(YOUR ASSIGNMENT) List every shortcoming of the book that the review below points out.

(EXTRACT)
Paleofantasy: What Evolution Really Tells Us about Sex, Diet, and How We Live
Marlene Zuk
W. W. Norton and Company
Nonfiction, Science
**** (Good)
DESCRIPTION: From "paleo" diets to barefoot running to "natural" child-rearing and family structures, countless modern trends look to our ancestors as the ideal model of human lifestyles and behaviors. Surely, the argument runs, the environment we evolved to fit in for hundreds of thousands of years is a better fit for us than all this newfangled agriculture and city-dwelling, which must be to blame for most (or even all) of our modern stresses and ills. Back then, we were perfectly suited to our place in our world, and it in turn was perfectly fitted around us - right?
Not so, says evolution.
Since the first single-celled organisms started reproducing and passing on genes, life has been less of a spiritual quest for harmonic perfection than an eternal ad-hoc balancing act of survival, every competition won bringing one up against new challenges, every innovation fraught with unintended consequences. Humans are no different from other lifeforms in this respect, and our past was no less full of problems than our present, if different problems than some we face today. Author Marlene Zuk explores and explodes the myth of a golden paleo past, as well as the notion that we humans are somehow beyond the processes of natural selection and evolution that brought us to where we are today.
REVIEW: I've always been a little skeptical of these trends that claim all the answers to our ills lie beyond a golden, conveniently opaque curtain of time: how things were invariably and universally happier, healthier, and better X generations ago, or Y ages ago... even the notion that life on Earth was perfectly peaceful and harmonious until Z event. It strikes me as the evolutionary equivalent of the old saying that nostalgia is remembering yesterday's prices while forgetting yesterday's wages; it's easy to just look at one side of things through rose-colored glasses and imagine (or handwave) away the less appealing sides lost in the shadows.
Zuk cites numerous researchers and studies as evidence that the answers to the world's ills are not to be found by regressing to a previous era. Indeed, the era that many are envisioning as ideal - often pegged sometime in pre-agricultural Paleolithic times - was likely nothing at all like popular culture imagines it, as indicated by archaeological evidence and studies of modern pre-industrial cultures. That's not to say there aren't numerous problems created by modern life, but that pretending we were perfectly adapted for a world that no longer exists is not only not helpful, but ignores our cultural and genetic history, not to mention blinds us to actual and practical solutions. Zuk has a particular bone to pick with the paleo diet fads, particularly the idea that Homo sapiens has not had adequate evolutionary time to adapt to eating grains or consuming dairy products; numerous studies and genetic evidence show that evolution works much faster than some people seem to think, within a few thousand years in the case of several genetic adaptations, well within the timeframe for agriculture's development. She can get a trifle overbearing on these points, clearly frustrated by how people seem to fetishize a Paleolithic world that's more Flintstones than actual science. (The idea that modern lifestyles alone are responsible for diseases like cancer is its own source of obvious irritation.) The chapters can sometimes feel a bit long, and now and again the tangents into genetics feel thick for an undereducated layperson like myself, though there are numerous footnotes and an extensive chapter-by-chapter bibliography for further research and reading.
On the whole, Zuk effectively makes her points about how mythologizing prehistory does little good, and might even do actual harm, while cheapening the remarkable truth about human origins and the ongoing, marvelous mechanism of evolution itself.

(EXCERPTED DATA)

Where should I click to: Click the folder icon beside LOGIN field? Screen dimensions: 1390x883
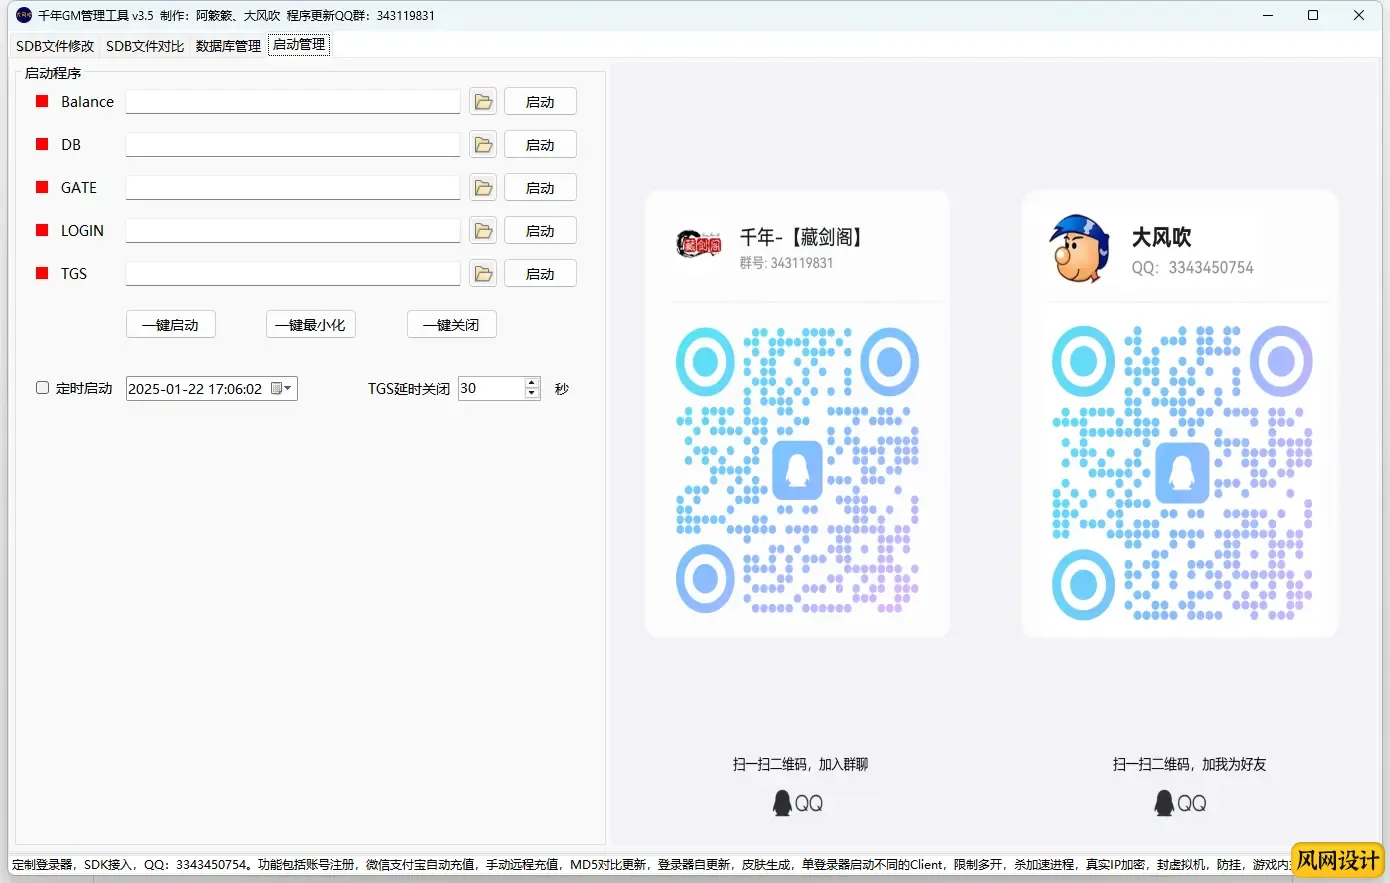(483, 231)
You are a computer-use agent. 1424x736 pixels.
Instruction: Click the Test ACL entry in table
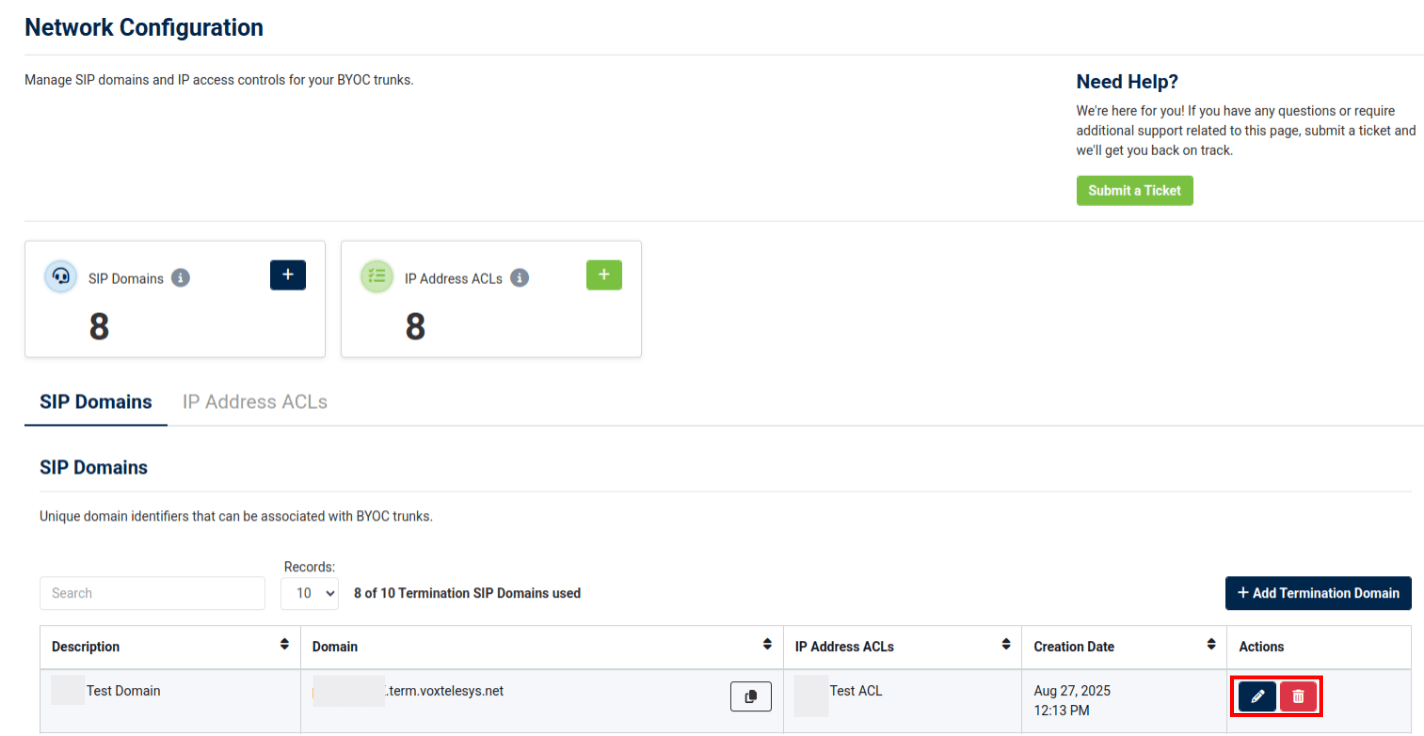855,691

---

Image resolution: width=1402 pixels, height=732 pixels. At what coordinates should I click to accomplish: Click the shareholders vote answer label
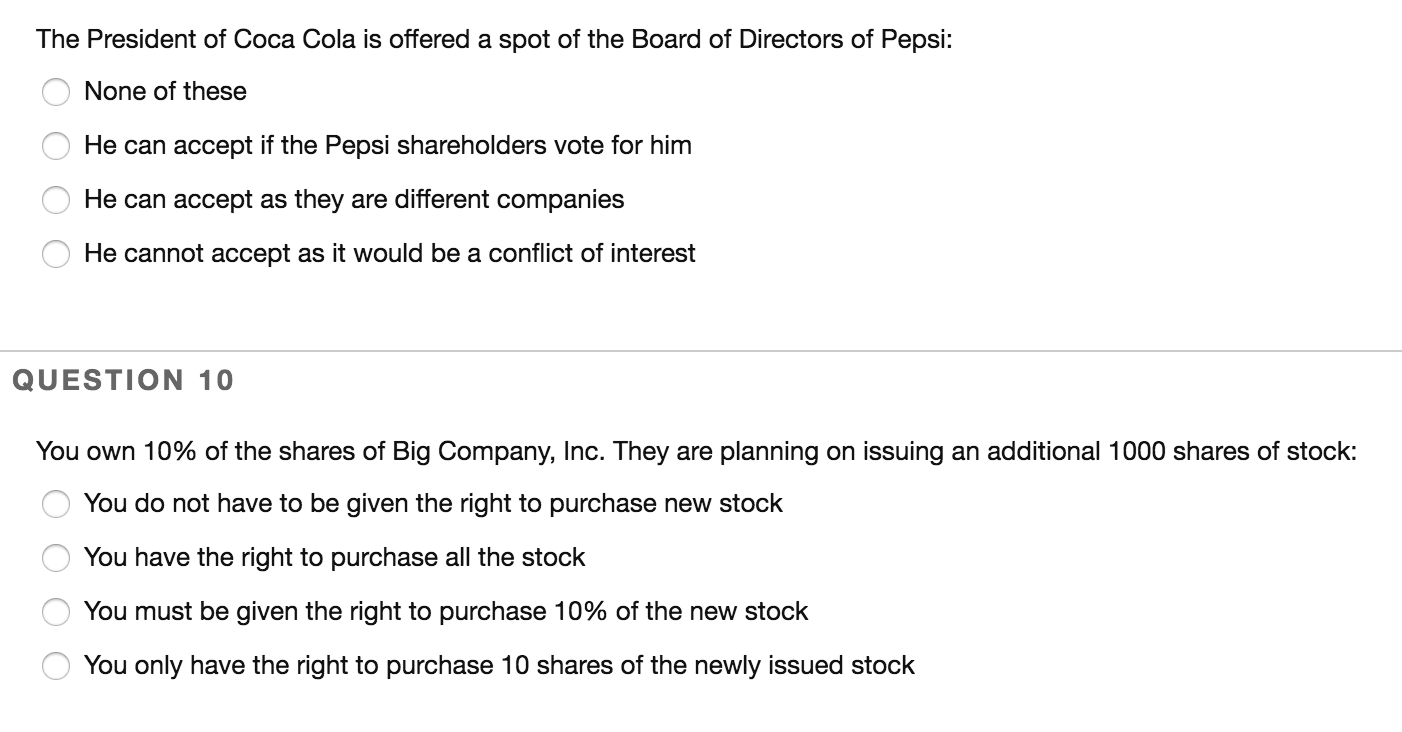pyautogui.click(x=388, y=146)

(ANSWER SPACE)
- The author can get a trifle overbearing on her points.
- The chapters can sometimes feel a bit long.
- The tangents into genetics can feel thick for an undereducated layperson.